Leadership is Lonely

An Embarrassment of Riches

As a senior leader, you're surrounded by people (virtually or in person). You like your team, you respect and appreciate your peers, your CEO is demanding but fair. Your calendar is productively full with 1:1s, cross functional meetings, staff meetings, phone calls, client meetings. You look at your calendar and remind yourself once more to block some thinking time - a moment or two in the week to sort your thoughts. You think your problem is too many interactions in a day, not too few….and yet the loneliness persists. 

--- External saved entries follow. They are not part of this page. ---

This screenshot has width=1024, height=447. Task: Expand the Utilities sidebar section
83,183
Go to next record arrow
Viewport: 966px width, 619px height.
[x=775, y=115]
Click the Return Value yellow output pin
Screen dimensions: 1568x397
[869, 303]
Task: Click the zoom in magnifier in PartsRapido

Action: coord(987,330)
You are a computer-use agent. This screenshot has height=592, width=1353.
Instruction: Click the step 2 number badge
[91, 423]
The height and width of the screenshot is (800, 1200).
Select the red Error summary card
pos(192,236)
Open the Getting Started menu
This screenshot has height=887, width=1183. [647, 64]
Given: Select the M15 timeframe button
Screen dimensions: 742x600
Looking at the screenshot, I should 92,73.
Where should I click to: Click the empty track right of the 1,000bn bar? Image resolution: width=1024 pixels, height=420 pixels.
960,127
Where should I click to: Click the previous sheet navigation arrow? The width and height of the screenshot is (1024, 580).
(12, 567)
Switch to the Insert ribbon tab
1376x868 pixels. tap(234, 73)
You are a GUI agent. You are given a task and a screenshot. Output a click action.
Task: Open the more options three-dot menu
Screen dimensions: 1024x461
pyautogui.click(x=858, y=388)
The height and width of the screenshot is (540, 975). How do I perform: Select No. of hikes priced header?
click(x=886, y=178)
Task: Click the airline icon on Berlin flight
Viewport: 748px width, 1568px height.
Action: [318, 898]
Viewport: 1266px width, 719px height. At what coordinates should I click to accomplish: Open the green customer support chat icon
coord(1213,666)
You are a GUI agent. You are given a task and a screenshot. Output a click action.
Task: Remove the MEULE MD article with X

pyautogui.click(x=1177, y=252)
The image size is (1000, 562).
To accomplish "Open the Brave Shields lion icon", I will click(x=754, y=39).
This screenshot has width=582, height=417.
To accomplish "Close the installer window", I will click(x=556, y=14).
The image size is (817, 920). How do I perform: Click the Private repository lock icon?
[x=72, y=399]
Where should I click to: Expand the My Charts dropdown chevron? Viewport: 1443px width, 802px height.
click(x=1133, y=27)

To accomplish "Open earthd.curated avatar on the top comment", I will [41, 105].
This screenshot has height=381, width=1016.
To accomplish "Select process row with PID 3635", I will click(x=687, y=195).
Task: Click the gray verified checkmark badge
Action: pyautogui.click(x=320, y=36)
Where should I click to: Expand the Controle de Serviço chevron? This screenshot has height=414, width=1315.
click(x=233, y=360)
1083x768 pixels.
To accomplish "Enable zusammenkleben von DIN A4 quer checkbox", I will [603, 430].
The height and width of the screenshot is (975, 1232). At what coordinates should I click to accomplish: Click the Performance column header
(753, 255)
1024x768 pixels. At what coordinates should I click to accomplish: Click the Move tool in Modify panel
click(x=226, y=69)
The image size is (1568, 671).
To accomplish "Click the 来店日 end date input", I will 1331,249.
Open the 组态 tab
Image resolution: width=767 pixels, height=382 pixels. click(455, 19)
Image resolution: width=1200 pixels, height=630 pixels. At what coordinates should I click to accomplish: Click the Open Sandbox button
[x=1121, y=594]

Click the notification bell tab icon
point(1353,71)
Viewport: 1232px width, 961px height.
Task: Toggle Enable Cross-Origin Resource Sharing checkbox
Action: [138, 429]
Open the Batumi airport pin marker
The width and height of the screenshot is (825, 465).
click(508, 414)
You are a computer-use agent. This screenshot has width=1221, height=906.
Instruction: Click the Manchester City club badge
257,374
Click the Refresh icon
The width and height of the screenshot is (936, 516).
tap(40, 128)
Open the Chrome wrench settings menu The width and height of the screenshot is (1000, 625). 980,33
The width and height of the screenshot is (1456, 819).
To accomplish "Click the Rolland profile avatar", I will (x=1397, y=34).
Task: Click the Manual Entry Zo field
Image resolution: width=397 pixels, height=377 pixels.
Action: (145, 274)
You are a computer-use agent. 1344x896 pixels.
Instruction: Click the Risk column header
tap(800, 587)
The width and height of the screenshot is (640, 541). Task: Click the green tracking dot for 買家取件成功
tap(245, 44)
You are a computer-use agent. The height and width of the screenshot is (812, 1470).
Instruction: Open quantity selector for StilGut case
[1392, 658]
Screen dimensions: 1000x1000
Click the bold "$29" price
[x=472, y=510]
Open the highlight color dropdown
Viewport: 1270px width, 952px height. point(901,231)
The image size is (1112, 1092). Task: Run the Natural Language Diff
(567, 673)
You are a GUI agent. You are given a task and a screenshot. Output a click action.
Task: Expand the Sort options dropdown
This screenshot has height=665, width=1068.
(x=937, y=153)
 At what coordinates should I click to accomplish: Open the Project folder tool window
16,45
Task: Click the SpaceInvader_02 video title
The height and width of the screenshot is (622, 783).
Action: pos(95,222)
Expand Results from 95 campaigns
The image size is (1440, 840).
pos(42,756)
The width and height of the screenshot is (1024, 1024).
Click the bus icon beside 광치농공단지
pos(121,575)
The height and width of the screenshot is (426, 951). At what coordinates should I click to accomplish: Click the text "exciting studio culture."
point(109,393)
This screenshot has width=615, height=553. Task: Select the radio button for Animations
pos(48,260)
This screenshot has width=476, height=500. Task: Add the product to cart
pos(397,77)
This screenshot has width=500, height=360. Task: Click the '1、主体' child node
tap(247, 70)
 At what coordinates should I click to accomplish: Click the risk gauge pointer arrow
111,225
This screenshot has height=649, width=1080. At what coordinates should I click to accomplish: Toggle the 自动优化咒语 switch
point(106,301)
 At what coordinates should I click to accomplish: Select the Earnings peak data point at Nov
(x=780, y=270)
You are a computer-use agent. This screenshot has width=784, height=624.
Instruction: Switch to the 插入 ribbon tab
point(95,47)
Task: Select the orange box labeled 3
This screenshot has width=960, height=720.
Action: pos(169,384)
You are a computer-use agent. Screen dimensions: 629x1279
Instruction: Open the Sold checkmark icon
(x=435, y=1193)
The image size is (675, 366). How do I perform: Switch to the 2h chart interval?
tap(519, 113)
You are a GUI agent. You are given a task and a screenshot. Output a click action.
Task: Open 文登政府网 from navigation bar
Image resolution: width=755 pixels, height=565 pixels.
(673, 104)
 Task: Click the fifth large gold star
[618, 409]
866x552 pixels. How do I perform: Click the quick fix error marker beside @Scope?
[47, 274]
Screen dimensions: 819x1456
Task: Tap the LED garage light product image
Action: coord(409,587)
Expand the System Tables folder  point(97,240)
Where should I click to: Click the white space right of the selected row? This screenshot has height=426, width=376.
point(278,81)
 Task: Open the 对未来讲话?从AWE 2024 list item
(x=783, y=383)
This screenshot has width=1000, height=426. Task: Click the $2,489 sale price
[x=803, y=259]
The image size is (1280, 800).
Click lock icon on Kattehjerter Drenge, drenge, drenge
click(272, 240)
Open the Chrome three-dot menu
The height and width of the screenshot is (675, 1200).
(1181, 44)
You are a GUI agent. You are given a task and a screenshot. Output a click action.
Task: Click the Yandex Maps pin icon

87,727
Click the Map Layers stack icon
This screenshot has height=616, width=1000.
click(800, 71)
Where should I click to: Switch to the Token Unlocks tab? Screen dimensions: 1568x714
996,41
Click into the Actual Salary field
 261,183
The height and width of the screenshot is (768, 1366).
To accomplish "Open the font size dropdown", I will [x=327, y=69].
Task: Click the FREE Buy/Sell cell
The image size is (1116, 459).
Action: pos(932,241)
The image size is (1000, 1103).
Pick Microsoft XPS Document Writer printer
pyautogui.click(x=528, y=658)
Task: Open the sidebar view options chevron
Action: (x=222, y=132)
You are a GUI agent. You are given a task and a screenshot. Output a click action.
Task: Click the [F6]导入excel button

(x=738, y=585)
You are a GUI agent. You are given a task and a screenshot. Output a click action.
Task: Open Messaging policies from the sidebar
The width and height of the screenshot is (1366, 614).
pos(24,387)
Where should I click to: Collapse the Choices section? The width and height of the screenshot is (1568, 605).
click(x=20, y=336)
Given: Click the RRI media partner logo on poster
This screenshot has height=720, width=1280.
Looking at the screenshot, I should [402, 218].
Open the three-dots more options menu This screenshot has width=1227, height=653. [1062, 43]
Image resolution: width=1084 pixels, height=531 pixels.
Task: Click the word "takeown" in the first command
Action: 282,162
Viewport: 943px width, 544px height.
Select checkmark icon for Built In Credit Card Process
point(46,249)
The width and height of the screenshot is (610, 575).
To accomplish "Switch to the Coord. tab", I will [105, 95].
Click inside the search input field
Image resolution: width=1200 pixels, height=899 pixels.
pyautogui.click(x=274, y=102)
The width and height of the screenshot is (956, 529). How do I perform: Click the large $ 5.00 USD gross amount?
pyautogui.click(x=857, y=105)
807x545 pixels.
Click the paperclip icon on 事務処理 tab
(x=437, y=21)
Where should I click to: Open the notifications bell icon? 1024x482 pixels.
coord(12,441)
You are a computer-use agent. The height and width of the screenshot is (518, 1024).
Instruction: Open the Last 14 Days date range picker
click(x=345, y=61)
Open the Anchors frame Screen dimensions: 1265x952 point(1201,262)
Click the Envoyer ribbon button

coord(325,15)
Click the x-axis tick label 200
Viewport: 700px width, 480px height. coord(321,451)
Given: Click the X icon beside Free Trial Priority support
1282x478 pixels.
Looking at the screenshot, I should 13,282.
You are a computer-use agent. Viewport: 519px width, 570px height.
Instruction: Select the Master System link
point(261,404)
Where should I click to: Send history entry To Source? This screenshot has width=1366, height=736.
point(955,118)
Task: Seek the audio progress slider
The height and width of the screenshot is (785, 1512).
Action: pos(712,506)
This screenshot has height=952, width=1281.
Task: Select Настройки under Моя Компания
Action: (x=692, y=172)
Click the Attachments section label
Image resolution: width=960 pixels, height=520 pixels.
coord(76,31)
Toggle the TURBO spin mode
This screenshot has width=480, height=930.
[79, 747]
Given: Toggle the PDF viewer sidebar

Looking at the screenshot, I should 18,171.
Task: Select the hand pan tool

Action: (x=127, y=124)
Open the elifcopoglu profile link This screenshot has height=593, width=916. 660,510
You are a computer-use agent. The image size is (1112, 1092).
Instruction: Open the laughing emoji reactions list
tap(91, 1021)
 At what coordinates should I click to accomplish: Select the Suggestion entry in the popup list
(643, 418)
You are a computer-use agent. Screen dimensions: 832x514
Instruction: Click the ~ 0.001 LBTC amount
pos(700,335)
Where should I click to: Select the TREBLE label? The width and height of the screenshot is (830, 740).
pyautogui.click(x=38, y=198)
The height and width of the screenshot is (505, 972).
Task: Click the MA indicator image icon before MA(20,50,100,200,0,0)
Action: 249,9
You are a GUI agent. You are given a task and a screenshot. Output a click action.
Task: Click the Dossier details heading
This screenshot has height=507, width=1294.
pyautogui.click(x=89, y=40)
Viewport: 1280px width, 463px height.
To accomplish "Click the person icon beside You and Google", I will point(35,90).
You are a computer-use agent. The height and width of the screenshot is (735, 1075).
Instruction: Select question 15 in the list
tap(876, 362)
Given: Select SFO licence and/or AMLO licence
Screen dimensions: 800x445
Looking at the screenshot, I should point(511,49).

I can relate. In the C-suite, I was interacting with people all day, every day. I built a team I adored and was proud of. I made it my mission to forge personable, trusted relationships with my peers. And I had a full satisfying home life with great friends, a supportive and loving partner, and a happy thriving family. I had reached the pinnacle of my corporate career and was exhilarated by the intensity of responsibility that I was leaning into. I was happy, energized, focused and grateful for meaningful work. 

But over time a new dynamic appeared that I couldn’t quite put my finger on. And one day I realized that despite the fact that I was interacting all day with people, I was just plain lonely. 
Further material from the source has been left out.